**TEXT FOR ANALYSIS**
☆ ☆ ☆ ☆ ☆ ☆ ☆
I also practice my balance by 1) putting on pants 2) putting on shoes. Sometimes I try to stand like a crane, one leg straight, one leg bent, to put on each shoe. This morning, by chance, Facebook offered me a picture of the flamingo sculpture at the Tampa airport, making it a Random Coinciday in the blog! Also, I dreamed of putting on a shoe. And often I write poems while walking, a different kind of walking meditation. (Thank you to Wikipedia & Facebook for these images!)

Sunday, January 8, 2023

The Yoga of Housework

It's back on with me and Rodney Yee in terms of A.M. Yoga in the new year. Taking yoga class with my daughter in Portland, OR inspired me to 1) stay flexible 2) get more flexible 3) get stronger 4) also resume my arm strength exercises with little two-pound pink hand-held cushiony weights. I could not take my fabulous aqua yoga mat on the plane, but my daughter has extra mats, and told me after our heated yoga class together that I had done fine even though my mat was upside down. (Nerves.) All of us as a family also took the class she taught at another studio. Not a heated class, but right after one, so it was plenty hot, despite the door open to fresh air in the rainy alley between classes!
☆ ☆ ☆ ☆ ☆ ☆ ☆
Stored records
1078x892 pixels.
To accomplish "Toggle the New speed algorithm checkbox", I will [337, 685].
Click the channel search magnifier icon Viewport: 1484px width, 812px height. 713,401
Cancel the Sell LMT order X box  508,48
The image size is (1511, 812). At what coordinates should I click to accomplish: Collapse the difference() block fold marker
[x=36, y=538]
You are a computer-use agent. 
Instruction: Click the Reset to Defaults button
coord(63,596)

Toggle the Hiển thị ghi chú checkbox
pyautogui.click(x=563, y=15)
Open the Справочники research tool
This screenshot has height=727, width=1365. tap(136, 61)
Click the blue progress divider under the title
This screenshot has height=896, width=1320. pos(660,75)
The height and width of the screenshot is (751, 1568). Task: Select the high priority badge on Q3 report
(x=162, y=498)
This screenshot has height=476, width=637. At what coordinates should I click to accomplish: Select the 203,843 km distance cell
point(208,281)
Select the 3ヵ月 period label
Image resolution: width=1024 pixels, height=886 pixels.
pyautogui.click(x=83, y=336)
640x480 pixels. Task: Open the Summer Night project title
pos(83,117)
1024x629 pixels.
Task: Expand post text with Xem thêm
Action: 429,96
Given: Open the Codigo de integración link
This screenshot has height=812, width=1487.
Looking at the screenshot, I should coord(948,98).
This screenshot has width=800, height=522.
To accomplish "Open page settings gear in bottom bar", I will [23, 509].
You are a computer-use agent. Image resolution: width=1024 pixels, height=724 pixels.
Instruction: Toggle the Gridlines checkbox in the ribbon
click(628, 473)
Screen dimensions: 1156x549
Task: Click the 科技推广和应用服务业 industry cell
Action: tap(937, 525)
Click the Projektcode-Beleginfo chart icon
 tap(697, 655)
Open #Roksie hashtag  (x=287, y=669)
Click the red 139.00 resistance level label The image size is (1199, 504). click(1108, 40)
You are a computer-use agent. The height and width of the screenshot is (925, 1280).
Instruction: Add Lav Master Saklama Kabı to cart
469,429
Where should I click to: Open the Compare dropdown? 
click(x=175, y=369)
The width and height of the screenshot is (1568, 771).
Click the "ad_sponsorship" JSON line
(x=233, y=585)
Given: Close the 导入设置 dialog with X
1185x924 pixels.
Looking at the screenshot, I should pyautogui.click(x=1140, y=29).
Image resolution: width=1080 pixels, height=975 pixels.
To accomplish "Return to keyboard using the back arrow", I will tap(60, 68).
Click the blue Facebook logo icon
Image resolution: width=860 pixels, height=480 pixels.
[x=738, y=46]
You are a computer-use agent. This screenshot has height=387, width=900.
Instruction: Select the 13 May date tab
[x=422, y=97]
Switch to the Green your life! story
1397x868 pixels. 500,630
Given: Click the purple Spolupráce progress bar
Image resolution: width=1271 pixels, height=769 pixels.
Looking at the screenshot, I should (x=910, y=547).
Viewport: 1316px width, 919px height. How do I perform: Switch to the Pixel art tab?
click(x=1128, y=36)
☆ ☆ ☆ ☆ ☆ ☆ ☆
**PROBLEM**
Transcribe the part of the blog post on balance and yoga starting with "Sunday, January 8, 2023" and going on through "alley between classes!".

**OUTPUT BELOW**
Sunday, January 8, 2023

The Yoga of Housework

It's back on with me and Rodney Yee in terms of A.M. Yoga in the new year. Taking yoga class with my daughter in Portland, OR inspired me to 1) stay flexible 2) get more flexible 3) get stronger 4) also resume my arm strength exercises with little two-pound pink hand-held cushiony weights. I could not take my fabulous aqua yoga mat on the plane, but my daughter has extra mats, and told me after our heated yoga class together that I had done fine even though my mat was upside down. (Nerves.) All of us as a family also took the class she taught at another studio. Not a heated class, but right after one, so it was plenty hot, despite the door open to fresh air in the rainy alley between classes!